In a lot of cases a piece of software starts as a clean and simple idea that gradually grows into a much larger body of code as it is enhanced with various functionality and features.

Usually when the original idea has to be modified or enhanced it is performed on the most recent version of code that already incorporates mutliple layers of the said process of growth. My point of view is that at least in some situations a better approach is to

  1. return to the original clean version,
  2. adjust it in the most natural way (without being constrained by the tons of later changes) and
  3. repeat the previous growth process from the new starting state.

Ideally, the last step should be as automated as possible.

In this post I will maintain a list of those growth dimensions that are common to a wide range of applications regardless of whether they are good candidates for automation or not.

Fool-proofness

The proof-of-concept version is usually written without any error-handling in mind. During productization, fool-proofness must be added.

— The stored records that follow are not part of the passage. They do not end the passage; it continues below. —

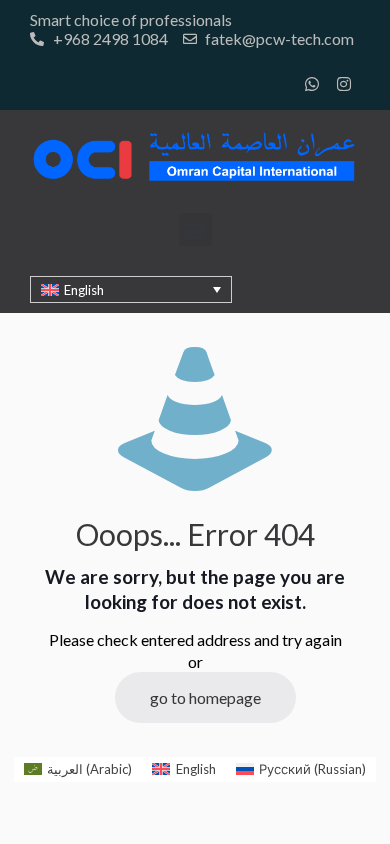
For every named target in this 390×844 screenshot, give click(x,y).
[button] (195, 229)
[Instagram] (344, 84)
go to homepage (205, 697)
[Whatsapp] (312, 84)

The next item can be considered a variant of this one, still it deserves being mentioned separately (after all, there is an entire sub-industry focusing on it).

Security

The effect of this one can be as little as zero (when we only need to make sure that there are no buffer-overflows and similar bugs) to quite extensive and pervasive (if we are concerned with various permission levels for different users).

Internationalization

Support for multiple languages, units, currencies, etc.

UX & Accessibility

Optimization

Replacing straightforward yet slow data structures with complicated ones can result in much larger code. Sometimes a significant optimization is impossible without a drastic change in the software design.

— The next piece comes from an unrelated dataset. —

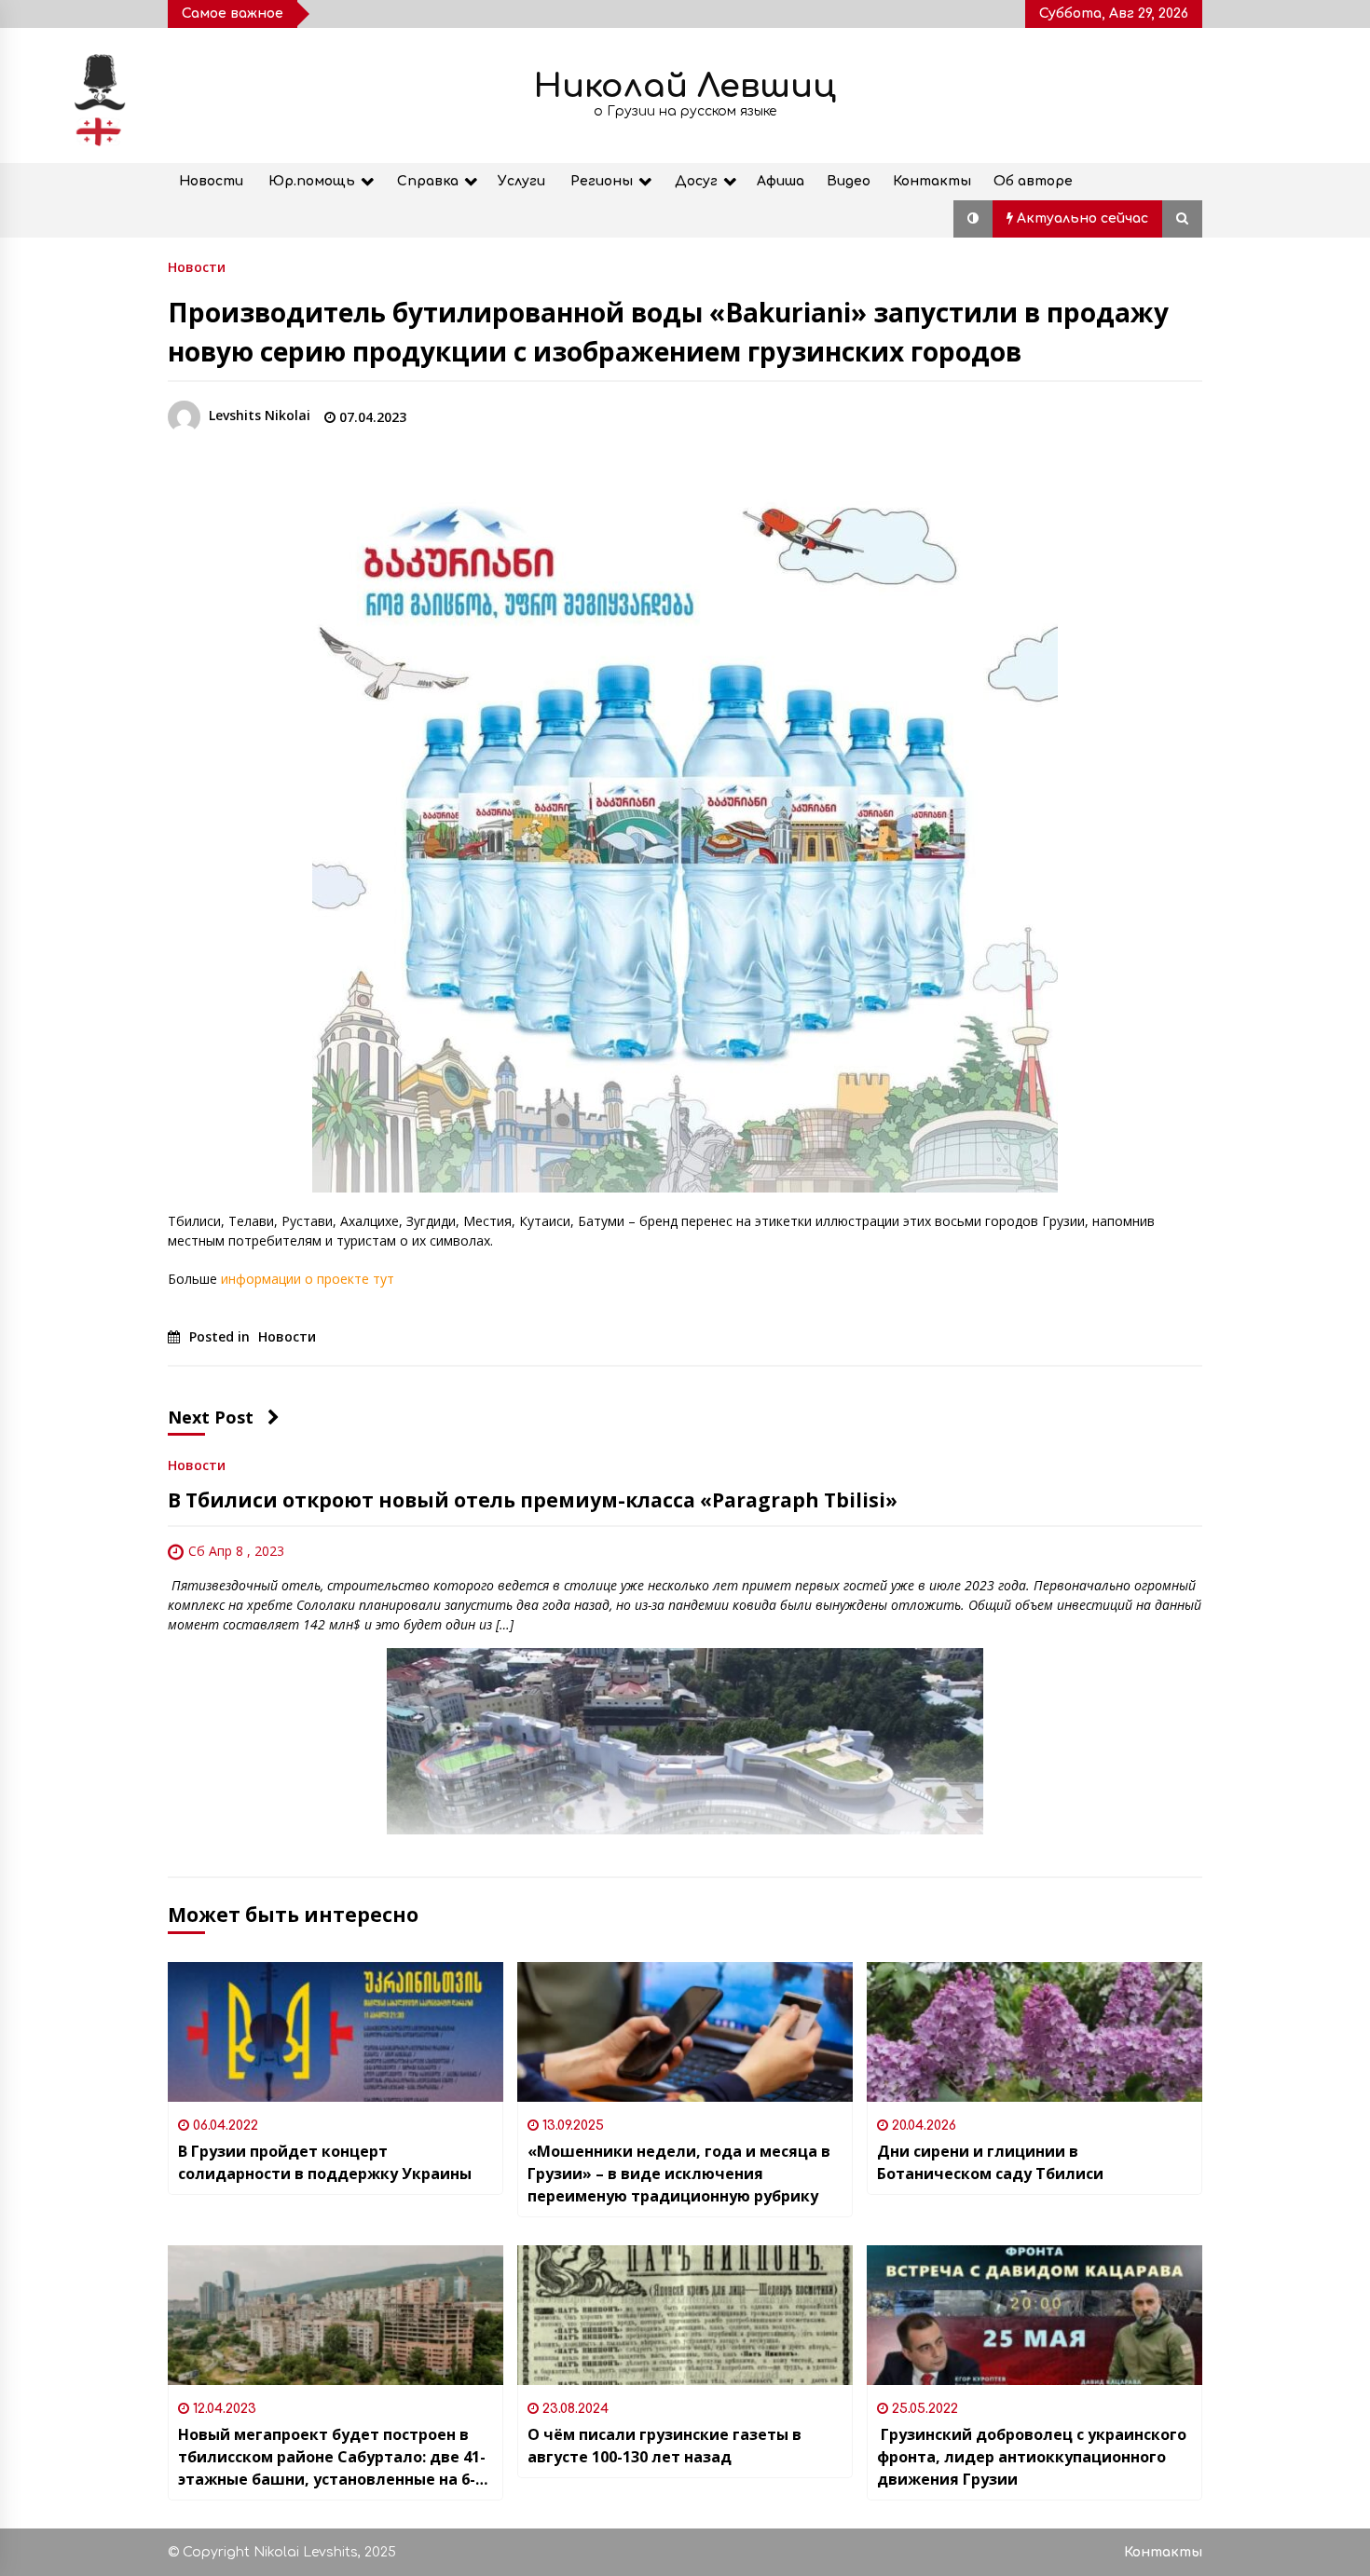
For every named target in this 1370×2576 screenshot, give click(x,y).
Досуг (696, 181)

The next item can be considered as a variant of this one, still it better be split out.

Support for concurrency

  • Asynchronous IO
  • Multithreading
  • Multiprocessing/distributed processing
  • Off-loading computations to the GPU

Compatibility

  • Backward compatibility
  • Forward compatibility
  • Compatibility with another existing tool

State persistence

  • Save & open/load
  • Versioning/checkpointing
  • Undo

Interactivity/Scripting

A batch-mode or CLI application may need to be converted to an interactive one (e.g. via a GUI or integration with a scripting language).